Data records:
☆ ☆ ☆ ☆ ☆
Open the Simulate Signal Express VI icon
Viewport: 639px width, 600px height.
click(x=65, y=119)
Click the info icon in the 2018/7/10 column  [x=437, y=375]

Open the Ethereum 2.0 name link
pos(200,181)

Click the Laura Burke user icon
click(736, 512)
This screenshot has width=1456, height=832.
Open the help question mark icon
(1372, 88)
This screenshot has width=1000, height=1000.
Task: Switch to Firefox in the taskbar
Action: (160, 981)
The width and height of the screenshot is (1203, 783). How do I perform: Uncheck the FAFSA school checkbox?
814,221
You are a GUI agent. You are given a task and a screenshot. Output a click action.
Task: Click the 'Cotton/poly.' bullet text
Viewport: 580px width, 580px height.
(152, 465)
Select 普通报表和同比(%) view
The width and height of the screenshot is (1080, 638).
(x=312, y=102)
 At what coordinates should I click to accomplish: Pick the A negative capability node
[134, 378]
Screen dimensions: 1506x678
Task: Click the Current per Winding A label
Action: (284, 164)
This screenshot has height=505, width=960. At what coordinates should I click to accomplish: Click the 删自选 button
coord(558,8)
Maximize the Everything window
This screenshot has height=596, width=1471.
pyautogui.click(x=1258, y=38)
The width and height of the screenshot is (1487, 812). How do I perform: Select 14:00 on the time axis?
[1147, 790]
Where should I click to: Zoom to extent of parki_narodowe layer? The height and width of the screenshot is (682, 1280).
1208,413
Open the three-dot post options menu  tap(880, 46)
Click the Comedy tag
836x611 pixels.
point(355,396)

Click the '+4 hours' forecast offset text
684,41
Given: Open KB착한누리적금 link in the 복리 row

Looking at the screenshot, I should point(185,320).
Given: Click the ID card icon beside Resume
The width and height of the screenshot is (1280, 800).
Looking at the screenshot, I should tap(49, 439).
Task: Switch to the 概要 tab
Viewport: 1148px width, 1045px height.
☆ ☆ ☆ ☆ ☆
§ **What you have to do**
Please find each line in the data above that contains the word "This" and copy those lines out in full.

§ **Completed task**
This screenshot has width=1456, height=832.
This screenshot has width=1000, height=1000.
This screenshot has height=505, width=960. At what coordinates should I click to accomplish: Click the 删自选 button
This screenshot has height=596, width=1471.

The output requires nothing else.